• _What is needed_
Rewrite all the records below, swapping "computer-use agent" for "screen navigation assistant" everywhere and leaving everything else as it is.

• _Data to use_
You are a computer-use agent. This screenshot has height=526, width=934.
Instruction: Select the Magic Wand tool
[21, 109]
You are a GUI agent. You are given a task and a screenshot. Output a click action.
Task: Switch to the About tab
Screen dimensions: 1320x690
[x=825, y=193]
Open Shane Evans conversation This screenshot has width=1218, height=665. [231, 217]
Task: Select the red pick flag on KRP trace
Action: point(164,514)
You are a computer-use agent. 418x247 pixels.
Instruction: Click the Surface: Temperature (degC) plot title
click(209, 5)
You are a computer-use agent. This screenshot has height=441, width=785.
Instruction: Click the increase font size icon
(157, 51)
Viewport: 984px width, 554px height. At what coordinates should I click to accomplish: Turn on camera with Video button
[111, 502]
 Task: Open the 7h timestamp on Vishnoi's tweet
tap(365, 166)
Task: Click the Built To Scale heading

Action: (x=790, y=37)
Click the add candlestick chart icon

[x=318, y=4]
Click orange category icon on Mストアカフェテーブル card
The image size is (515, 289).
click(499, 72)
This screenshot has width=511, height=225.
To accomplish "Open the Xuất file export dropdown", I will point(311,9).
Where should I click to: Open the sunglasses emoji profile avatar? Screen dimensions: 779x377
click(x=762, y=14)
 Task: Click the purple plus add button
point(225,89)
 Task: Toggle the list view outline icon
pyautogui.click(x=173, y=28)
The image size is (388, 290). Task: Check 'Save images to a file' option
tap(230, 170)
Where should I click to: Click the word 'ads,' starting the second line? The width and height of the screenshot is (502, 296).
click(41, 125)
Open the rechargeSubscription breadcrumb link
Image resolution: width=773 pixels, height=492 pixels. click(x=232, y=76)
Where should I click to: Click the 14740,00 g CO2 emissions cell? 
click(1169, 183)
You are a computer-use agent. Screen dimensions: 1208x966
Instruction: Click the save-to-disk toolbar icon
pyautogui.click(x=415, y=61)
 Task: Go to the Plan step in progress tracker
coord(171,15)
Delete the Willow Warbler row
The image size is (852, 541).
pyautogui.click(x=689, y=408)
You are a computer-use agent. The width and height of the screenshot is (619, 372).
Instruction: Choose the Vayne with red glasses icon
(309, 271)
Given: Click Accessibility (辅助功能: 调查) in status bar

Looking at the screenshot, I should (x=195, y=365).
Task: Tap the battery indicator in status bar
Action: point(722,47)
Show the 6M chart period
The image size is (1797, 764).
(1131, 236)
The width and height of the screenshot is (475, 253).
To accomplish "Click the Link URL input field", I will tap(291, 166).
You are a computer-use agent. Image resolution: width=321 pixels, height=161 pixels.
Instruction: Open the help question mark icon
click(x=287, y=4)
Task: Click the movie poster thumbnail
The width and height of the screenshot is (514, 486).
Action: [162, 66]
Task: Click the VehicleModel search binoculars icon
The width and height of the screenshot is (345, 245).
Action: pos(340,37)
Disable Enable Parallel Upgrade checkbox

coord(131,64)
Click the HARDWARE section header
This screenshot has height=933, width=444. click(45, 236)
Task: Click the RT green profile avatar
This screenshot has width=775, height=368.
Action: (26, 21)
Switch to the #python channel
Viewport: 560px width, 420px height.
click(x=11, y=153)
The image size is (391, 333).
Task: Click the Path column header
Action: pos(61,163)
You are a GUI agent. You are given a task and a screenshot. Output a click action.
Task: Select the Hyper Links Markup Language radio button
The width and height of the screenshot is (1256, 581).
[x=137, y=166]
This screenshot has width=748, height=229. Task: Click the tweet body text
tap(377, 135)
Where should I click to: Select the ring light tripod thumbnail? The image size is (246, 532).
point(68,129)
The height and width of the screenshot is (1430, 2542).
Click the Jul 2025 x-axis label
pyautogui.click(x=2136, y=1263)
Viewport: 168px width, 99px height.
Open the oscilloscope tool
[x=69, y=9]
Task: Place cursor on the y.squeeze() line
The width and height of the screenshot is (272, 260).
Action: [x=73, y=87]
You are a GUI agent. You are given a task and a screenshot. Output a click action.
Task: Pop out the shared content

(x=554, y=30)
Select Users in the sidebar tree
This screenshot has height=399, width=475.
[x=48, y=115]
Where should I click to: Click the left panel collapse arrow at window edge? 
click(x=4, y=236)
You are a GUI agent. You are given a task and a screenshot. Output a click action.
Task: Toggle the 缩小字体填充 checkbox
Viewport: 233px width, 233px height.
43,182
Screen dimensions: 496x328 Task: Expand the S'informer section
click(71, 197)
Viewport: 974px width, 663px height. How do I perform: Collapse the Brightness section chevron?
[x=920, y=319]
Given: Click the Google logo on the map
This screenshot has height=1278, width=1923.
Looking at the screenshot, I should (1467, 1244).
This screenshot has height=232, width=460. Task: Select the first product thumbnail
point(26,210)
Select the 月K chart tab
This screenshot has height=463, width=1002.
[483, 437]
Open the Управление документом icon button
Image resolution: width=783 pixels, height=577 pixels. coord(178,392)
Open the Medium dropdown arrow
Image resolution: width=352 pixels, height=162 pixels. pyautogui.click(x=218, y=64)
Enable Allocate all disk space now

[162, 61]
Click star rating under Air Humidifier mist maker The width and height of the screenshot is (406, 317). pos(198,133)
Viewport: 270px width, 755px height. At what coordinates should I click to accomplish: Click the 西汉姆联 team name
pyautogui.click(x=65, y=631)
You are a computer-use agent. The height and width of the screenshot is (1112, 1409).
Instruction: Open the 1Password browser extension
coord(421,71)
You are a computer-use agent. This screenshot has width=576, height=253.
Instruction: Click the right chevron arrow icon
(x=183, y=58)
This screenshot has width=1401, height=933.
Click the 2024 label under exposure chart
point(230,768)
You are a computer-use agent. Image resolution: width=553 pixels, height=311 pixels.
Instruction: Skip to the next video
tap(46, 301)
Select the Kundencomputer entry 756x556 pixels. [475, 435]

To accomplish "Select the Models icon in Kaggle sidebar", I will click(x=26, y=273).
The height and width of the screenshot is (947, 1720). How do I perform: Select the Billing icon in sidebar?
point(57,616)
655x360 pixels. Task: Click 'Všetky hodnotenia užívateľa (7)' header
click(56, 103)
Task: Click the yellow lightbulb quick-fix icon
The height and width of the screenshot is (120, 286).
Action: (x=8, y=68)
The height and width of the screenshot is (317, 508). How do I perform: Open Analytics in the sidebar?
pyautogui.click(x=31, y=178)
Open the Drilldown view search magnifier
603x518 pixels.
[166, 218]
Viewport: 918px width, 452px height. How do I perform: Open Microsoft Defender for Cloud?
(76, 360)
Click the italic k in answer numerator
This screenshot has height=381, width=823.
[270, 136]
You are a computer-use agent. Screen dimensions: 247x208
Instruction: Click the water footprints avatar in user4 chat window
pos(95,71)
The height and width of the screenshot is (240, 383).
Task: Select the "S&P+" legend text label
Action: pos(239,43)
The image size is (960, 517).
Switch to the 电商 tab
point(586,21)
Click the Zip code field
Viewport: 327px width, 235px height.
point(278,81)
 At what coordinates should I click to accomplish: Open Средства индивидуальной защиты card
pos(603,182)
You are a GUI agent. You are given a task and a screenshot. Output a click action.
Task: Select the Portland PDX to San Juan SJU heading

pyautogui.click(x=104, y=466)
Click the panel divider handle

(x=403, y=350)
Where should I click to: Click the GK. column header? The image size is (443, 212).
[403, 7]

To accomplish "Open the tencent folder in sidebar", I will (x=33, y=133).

• _Output of the task_
You are a screen navigation assistant. This screenshot has height=526, width=934.
Instruction: Select the Magic Wand tool
[21, 109]
You are a GUI agent. You are given a task and a screenshot. Output a click action.
Task: Switch to the About tab
Screen dimensions: 1320x690
[x=825, y=193]
Open Shane Evans conversation This screenshot has width=1218, height=665. [231, 217]
Task: Select the red pick flag on KRP trace
Action: point(164,514)
You are a screen navigation assistant. 418x247 pixels.
Instruction: Click the Surface: Temperature (degC) plot title
click(209, 5)
You are a screen navigation assistant. This screenshot has height=441, width=785.
Instruction: Click the increase font size icon
(157, 51)
Viewport: 984px width, 554px height. At what coordinates should I click to accomplish: Turn on camera with Video button
[111, 502]
 Task: Open the 7h timestamp on Vishnoi's tweet
tap(365, 166)
Task: Click the Built To Scale heading

Action: (x=790, y=37)
Click the add candlestick chart icon

[x=318, y=4]
Click orange category icon on Mストアカフェテーブル card
The image size is (515, 289).
click(499, 72)
This screenshot has width=511, height=225.
To accomplish "Open the Xuất file export dropdown", I will point(311,9).
Where should I click to: Open the sunglasses emoji profile avatar? Screen dimensions: 779x377
click(x=762, y=14)
 Task: Click the purple plus add button
point(225,89)
 Task: Toggle the list view outline icon
pyautogui.click(x=173, y=28)
The image size is (388, 290). Task: Check 'Save images to a file' option
tap(230, 170)
Where should I click to: Click the word 'ads,' starting the second line? The width and height of the screenshot is (502, 296).
click(41, 125)
Open the rechargeSubscription breadcrumb link
Image resolution: width=773 pixels, height=492 pixels. click(x=232, y=76)
Where should I click to: Click the 14740,00 g CO2 emissions cell? 
click(1169, 183)
You are a screen navigation assistant. Screen dimensions: 1208x966
Instruction: Click the save-to-disk toolbar icon
pyautogui.click(x=415, y=61)
 Task: Go to the Plan step in progress tracker
coord(171,15)
Delete the Willow Warbler row
The image size is (852, 541).
pyautogui.click(x=689, y=408)
You are a screen navigation assistant. The width and height of the screenshot is (619, 372).
Instruction: Choose the Vayne with red glasses icon
(309, 271)
Given: Click Accessibility (辅助功能: 调查) in status bar

Looking at the screenshot, I should (x=195, y=365).
Task: Tap the battery indicator in status bar
Action: point(722,47)
Show the 6M chart period
The image size is (1797, 764).
(1131, 236)
The width and height of the screenshot is (475, 253).
To accomplish "Click the Link URL input field", I will tap(291, 166).
You are a screen navigation assistant. Image resolution: width=321 pixels, height=161 pixels.
Instruction: Open the help question mark icon
click(x=287, y=4)
Task: Click the movie poster thumbnail
The width and height of the screenshot is (514, 486).
Action: [162, 66]
Task: Click the VehicleModel search binoculars icon
The width and height of the screenshot is (345, 245).
Action: pos(340,37)
Disable Enable Parallel Upgrade checkbox

coord(131,64)
Click the HARDWARE section header
This screenshot has height=933, width=444. click(45, 236)
Task: Click the RT green profile avatar
This screenshot has width=775, height=368.
Action: (26, 21)
Switch to the #python channel
Viewport: 560px width, 420px height.
click(x=11, y=153)
The image size is (391, 333).
Task: Click the Path column header
Action: pos(61,163)
You are a GUI agent. You are given a task and a screenshot. Output a click action.
Task: Select the Hyper Links Markup Language radio button
The width and height of the screenshot is (1256, 581).
[x=137, y=166]
This screenshot has width=748, height=229. Task: Click the tweet body text
tap(377, 135)
Where should I click to: Select the ring light tripod thumbnail? The image size is (246, 532).
point(68,129)
The height and width of the screenshot is (1430, 2542).
Click the Jul 2025 x-axis label
pyautogui.click(x=2136, y=1263)
Viewport: 168px width, 99px height.
Open the oscilloscope tool
[x=69, y=9]
Task: Place cursor on the y.squeeze() line
The width and height of the screenshot is (272, 260).
Action: [x=73, y=87]
You are a GUI agent. You are given a task and a screenshot. Output a click action.
Task: Pop out the shared content

(x=554, y=30)
Select Users in the sidebar tree
This screenshot has height=399, width=475.
[x=48, y=115]
Where should I click to: Click the left panel collapse arrow at window edge? 
click(x=4, y=236)
You are a GUI agent. You are given a task and a screenshot. Output a click action.
Task: Toggle the 缩小字体填充 checkbox
Viewport: 233px width, 233px height.
43,182
Screen dimensions: 496x328 Task: Expand the S'informer section
click(71, 197)
Viewport: 974px width, 663px height. How do I perform: Collapse the Brightness section chevron?
[x=920, y=319]
Given: Click the Google logo on the map
This screenshot has height=1278, width=1923.
Looking at the screenshot, I should (1467, 1244).
This screenshot has height=232, width=460. Task: Select the first product thumbnail
point(26,210)
Select the 月K chart tab
This screenshot has height=463, width=1002.
[483, 437]
Open the Управление документом icon button
Image resolution: width=783 pixels, height=577 pixels. coord(178,392)
Open the Medium dropdown arrow
Image resolution: width=352 pixels, height=162 pixels. pyautogui.click(x=218, y=64)
Enable Allocate all disk space now

[162, 61]
Click star rating under Air Humidifier mist maker The width and height of the screenshot is (406, 317). pos(198,133)
Viewport: 270px width, 755px height. At what coordinates should I click to accomplish: Click the 西汉姆联 team name
pyautogui.click(x=65, y=631)
You are a screen navigation assistant. The height and width of the screenshot is (1112, 1409).
Instruction: Open the 1Password browser extension
coord(421,71)
You are a screen navigation assistant. This screenshot has width=576, height=253.
Instruction: Click the right chevron arrow icon
(x=183, y=58)
This screenshot has width=1401, height=933.
Click the 2024 label under exposure chart
point(230,768)
You are a screen navigation assistant. Image resolution: width=553 pixels, height=311 pixels.
Instruction: Skip to the next video
tap(46, 301)
Select the Kundencomputer entry 756x556 pixels. [475, 435]

To accomplish "Select the Models icon in Kaggle sidebar", I will click(x=26, y=273).
The height and width of the screenshot is (947, 1720). How do I perform: Select the Billing icon in sidebar?
point(57,616)
655x360 pixels. Task: Click 'Všetky hodnotenia užívateľa (7)' header
click(56, 103)
Task: Click the yellow lightbulb quick-fix icon
The height and width of the screenshot is (120, 286).
Action: (x=8, y=68)
The height and width of the screenshot is (317, 508). How do I perform: Open Analytics in the sidebar?
pyautogui.click(x=31, y=178)
Open the Drilldown view search magnifier
603x518 pixels.
[166, 218]
Viewport: 918px width, 452px height. How do I perform: Open Microsoft Defender for Cloud?
(76, 360)
Click the italic k in answer numerator
This screenshot has height=381, width=823.
[270, 136]
You are a screen navigation assistant. Screen dimensions: 247x208
Instruction: Click the water footprints avatar in user4 chat window
pos(95,71)
The height and width of the screenshot is (240, 383).
Task: Select the "S&P+" legend text label
Action: pos(239,43)
The image size is (960, 517).
Switch to the 电商 tab
point(586,21)
Click the Zip code field
Viewport: 327px width, 235px height.
point(278,81)
 At what coordinates should I click to accomplish: Open Средства индивидуальной защиты card
pos(603,182)
You are a GUI agent. You are given a task and a screenshot. Output a click action.
Task: Select the Portland PDX to San Juan SJU heading

pyautogui.click(x=104, y=466)
Click the panel divider handle

(x=403, y=350)
Where should I click to: Click the GK. column header? The image size is (443, 212).
[403, 7]

To accomplish "Open the tencent folder in sidebar", I will (x=33, y=133).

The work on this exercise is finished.